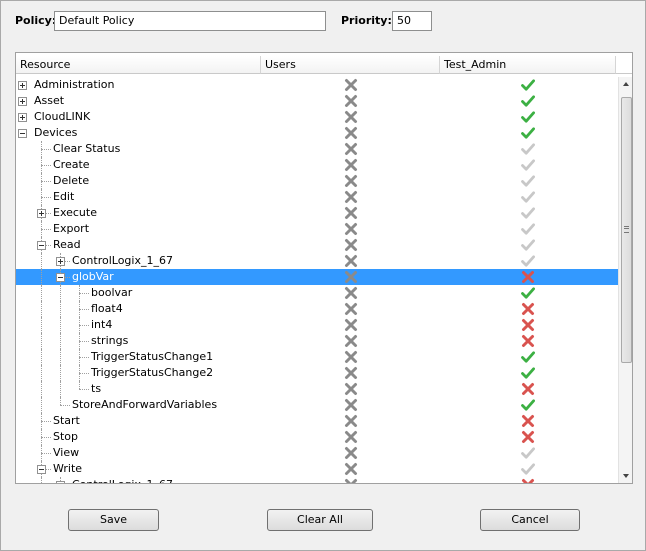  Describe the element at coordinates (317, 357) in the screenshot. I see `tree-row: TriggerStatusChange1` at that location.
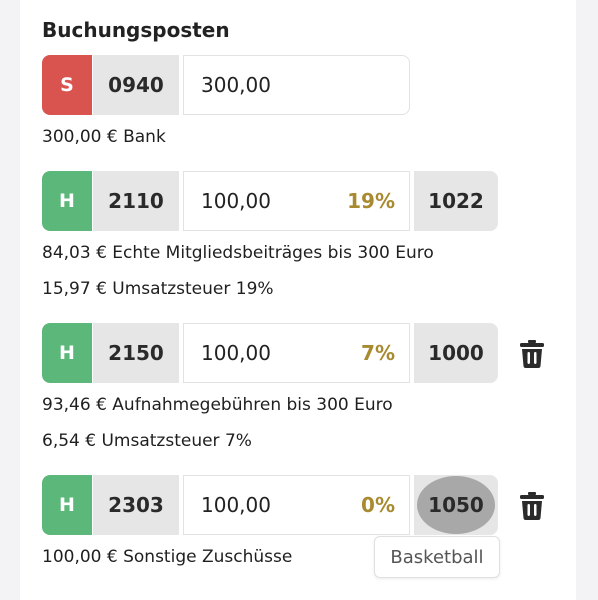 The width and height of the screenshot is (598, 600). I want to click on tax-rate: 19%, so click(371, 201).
= = = =
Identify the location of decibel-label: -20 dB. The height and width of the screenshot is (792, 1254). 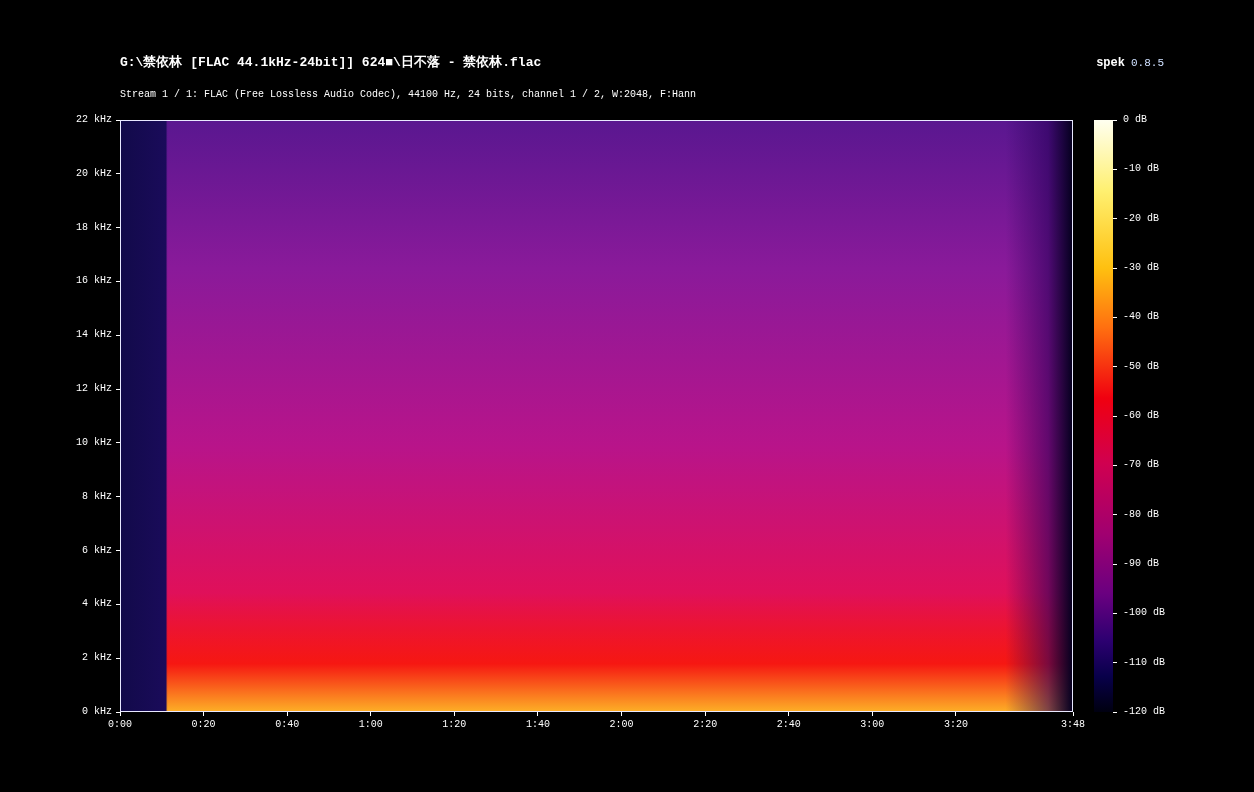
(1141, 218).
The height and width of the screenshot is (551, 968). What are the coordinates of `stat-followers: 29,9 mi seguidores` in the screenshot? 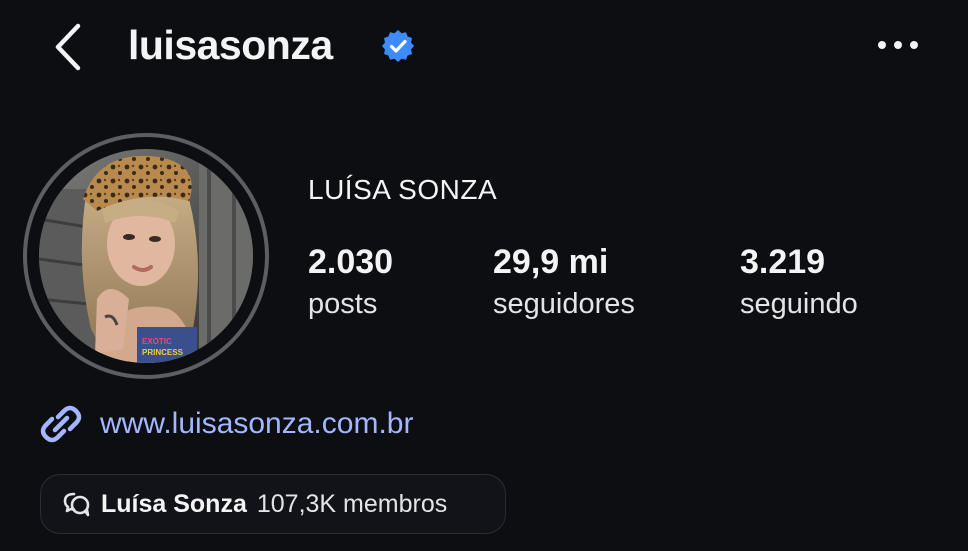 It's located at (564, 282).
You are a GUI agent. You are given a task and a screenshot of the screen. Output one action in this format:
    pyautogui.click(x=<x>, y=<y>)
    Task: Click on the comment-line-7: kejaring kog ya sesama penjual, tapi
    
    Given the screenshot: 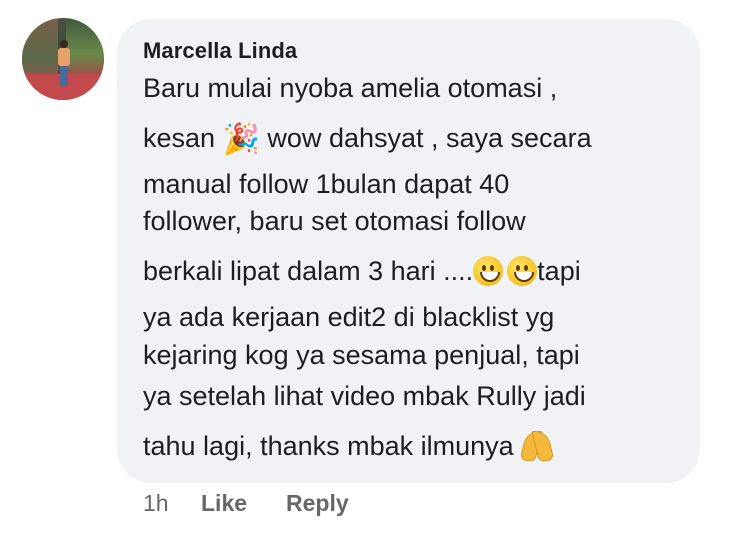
= = = =
Work request: Can you quote the records from the line with "Describe the element" up to and including the line with "The width and", word for word, leaving out the pictures?

Solution for this task:
  Describe the element at coordinates (317, 357) in the screenshot. I see `tree-row: TriggerStatusChange1` at that location.
 The width and height of the screenshot is (598, 600). I want to click on tax-rate: 19%, so click(371, 201).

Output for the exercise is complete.